Um trabalhador das tintas.

Rian Santos
riansantos@jornaldodiase.com.br

Edidelson, Gladston, Tintiliano. Os artistas reunidos no curta metragem documental ‘Transfigura’, dirigido por Raphael Borges, têm muito em comum, muito mais do que as telas assinadas por cada um trazem à flor da vista. Em primeiro lugar, desdenham do pendor elitista das grandes mercados de arte. Eles bocejam, por assim dizer, ante o palavrório difícil dos curadores. Entre o adjetivo afetado de uma madame montada nos cobres e a impressão recolhida no botequim da esquina, ficam com a crítica sempre sincera do populacho.
Não é por acaso que a câmera os surpreende na rotina do ateliê, com as mãos sujas de tinta, os olhos grudados nas telas, em plena labuta. Ali, com a mão na massa, a verdade de cada um emerge dos pincéis e das palavras. Edidelson, por exemplo, reafirma a conexão profunda com as trabalhadoras do mangue, uma reminiscência biográfica; Gladston, por sua vez, reflete sobre a beleza e o pudor, a plástica do corpo; Tintiliano, finalmente, escancara a intenção de atar os laços entre a paisagem urbana de Aracaju e a população, em favor da tão falada identidade Serigy.
Três artistas, por eles mesmos. A interferência do diretor Raphael Borges é mínima, limitada às escolhas de praxe, cortes, enquadramentos. O discurso é muito direto. O ambiente de trabalho, as telas, o som ambiente, falam por eles próprios.
‘Transfigura’ é um filme breve, quase tão curto quanto este artigo, conta cerca de 20 minutos, apenas.
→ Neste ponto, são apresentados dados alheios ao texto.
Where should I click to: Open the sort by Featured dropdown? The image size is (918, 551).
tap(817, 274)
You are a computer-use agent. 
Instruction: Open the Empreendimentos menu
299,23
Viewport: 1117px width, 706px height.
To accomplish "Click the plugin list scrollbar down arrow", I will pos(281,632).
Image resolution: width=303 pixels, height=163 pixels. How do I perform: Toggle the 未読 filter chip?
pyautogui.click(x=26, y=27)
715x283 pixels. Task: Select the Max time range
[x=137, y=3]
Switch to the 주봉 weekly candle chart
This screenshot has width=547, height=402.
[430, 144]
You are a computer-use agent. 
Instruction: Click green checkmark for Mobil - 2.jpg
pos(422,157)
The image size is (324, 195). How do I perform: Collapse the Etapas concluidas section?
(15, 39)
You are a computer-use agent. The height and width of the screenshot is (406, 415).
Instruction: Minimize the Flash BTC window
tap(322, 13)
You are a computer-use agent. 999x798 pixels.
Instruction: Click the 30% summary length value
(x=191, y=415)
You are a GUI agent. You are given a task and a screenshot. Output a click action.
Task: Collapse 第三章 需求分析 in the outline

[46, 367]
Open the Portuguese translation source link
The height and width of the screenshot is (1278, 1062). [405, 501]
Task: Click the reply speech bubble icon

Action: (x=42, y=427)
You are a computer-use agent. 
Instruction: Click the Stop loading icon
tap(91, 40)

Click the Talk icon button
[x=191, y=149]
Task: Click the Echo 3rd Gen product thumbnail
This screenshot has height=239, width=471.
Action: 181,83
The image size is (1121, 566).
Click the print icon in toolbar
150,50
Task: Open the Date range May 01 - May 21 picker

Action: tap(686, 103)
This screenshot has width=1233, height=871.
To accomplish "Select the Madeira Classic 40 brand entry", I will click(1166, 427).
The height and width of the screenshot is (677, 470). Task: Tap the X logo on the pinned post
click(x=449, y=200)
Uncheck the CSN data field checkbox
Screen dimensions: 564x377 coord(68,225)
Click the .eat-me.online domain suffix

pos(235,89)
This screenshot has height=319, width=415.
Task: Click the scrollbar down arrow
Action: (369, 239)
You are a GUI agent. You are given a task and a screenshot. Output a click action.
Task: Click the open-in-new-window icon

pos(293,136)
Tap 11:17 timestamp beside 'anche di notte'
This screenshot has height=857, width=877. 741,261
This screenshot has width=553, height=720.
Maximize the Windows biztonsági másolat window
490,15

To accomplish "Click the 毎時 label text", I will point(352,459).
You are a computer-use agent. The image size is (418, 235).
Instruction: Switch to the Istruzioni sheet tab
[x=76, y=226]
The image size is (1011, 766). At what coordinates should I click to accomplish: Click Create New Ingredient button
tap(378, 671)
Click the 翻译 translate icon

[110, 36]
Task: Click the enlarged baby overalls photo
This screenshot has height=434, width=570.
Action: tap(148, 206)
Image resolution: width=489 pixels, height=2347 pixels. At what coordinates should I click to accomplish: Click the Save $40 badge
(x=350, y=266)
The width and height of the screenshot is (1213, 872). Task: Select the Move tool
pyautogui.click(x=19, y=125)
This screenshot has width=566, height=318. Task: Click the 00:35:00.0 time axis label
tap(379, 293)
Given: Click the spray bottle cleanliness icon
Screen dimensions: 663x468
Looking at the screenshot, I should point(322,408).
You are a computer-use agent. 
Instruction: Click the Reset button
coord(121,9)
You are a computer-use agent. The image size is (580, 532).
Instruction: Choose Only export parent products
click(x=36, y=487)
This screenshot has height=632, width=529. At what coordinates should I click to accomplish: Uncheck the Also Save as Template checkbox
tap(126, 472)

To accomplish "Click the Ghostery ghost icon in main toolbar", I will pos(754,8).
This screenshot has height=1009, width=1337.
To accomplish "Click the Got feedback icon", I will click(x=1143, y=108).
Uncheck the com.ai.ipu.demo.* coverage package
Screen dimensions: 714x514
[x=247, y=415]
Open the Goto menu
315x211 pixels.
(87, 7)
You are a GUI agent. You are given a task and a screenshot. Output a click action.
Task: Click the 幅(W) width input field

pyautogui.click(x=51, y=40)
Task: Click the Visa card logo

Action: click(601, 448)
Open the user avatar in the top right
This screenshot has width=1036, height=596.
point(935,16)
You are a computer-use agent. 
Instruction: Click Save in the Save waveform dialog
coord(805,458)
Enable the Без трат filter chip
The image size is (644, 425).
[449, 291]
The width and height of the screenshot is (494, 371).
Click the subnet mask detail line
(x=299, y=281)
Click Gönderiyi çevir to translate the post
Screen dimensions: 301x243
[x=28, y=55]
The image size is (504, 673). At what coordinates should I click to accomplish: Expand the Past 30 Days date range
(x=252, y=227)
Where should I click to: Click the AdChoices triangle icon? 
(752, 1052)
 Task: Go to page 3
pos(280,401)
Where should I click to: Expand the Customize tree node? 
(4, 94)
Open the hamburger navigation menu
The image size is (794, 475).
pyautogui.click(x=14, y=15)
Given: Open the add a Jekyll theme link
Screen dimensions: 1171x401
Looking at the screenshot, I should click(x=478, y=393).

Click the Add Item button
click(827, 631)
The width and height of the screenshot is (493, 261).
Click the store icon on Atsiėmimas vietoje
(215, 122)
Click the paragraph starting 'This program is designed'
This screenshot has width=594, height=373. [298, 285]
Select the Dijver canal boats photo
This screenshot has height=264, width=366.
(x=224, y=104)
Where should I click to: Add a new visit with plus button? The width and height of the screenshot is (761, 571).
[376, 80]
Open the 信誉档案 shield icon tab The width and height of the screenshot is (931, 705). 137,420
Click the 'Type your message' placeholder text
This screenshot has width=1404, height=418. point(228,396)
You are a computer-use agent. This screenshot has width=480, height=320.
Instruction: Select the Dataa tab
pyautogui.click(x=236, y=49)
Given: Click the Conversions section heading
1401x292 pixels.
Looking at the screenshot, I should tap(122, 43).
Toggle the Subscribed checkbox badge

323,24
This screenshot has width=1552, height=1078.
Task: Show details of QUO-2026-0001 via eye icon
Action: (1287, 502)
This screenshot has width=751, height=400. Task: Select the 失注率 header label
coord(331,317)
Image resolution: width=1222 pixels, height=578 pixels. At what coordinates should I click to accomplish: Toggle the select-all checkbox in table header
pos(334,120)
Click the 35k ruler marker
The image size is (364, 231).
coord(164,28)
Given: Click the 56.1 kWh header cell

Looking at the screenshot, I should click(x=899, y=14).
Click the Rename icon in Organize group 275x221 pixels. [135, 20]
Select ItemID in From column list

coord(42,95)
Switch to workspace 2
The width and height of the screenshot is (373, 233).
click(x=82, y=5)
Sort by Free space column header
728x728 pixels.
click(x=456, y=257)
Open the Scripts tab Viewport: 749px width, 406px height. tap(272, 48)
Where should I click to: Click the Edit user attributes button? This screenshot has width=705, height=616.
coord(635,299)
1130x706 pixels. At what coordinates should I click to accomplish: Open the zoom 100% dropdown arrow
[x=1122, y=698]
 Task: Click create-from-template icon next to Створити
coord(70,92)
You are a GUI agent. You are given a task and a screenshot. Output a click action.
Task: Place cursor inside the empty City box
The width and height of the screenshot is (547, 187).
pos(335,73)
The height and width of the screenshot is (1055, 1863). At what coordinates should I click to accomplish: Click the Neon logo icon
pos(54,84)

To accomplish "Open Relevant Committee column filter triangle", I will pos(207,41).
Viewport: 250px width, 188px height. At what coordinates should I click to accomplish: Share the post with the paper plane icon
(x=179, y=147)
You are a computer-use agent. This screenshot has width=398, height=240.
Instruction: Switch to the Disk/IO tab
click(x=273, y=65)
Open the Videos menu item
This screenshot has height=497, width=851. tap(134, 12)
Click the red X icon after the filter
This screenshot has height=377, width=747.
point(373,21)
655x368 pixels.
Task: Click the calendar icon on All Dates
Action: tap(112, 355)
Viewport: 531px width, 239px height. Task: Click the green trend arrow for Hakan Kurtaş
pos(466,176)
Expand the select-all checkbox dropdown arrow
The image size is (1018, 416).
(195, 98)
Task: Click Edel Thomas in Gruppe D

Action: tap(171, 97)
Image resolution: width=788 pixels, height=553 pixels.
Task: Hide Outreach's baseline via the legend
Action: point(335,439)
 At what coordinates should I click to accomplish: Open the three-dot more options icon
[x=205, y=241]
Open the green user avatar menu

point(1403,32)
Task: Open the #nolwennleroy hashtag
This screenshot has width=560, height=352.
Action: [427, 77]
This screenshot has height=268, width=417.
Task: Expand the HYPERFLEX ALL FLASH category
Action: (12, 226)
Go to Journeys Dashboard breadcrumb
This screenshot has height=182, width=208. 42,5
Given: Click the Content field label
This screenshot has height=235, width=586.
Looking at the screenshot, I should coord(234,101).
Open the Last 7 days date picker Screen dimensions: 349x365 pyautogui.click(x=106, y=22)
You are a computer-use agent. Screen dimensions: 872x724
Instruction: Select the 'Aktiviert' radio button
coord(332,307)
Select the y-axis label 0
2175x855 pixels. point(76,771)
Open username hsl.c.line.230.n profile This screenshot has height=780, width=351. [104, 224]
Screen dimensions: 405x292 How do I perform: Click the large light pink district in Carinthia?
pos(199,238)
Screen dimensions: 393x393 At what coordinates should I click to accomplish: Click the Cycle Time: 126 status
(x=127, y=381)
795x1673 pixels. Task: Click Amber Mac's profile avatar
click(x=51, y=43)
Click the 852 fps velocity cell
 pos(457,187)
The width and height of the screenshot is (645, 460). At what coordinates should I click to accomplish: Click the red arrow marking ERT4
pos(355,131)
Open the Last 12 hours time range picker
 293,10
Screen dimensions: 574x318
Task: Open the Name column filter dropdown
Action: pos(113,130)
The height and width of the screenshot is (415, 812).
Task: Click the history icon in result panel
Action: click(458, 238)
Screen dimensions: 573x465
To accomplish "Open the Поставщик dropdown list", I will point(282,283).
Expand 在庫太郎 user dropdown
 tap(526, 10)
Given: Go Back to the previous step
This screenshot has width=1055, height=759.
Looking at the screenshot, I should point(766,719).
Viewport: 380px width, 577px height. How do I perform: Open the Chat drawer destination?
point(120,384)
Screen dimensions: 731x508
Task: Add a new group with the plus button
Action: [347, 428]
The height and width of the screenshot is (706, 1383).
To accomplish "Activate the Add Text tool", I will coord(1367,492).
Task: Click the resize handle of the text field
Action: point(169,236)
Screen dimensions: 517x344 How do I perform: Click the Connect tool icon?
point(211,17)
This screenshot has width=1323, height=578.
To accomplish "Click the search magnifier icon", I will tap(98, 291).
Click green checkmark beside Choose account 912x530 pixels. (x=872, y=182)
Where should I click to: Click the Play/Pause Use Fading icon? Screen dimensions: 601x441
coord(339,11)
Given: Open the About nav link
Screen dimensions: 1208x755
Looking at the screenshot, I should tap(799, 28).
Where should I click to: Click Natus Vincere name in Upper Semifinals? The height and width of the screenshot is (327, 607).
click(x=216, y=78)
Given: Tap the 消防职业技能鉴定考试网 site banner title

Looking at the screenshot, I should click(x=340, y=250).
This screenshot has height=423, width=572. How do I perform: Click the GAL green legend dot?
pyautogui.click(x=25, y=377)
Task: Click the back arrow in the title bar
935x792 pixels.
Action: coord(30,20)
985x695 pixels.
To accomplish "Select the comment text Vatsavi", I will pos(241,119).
Não é suficiente para passar a história de três artistas com tamanha contribuição para o cenário local a limpo, de cabo a rabo. Mas dá de sobra para os retratar como de fato são: três operários da sensibilidade nativa, trabalhadores das tintas, em busca do reconhecimento mais justo e um pedaço de pão.
‘Transfigura’, de Raphael Borges, está disponível no Aju Play, a plataforma de streaming da Prefeitura de Aracaju.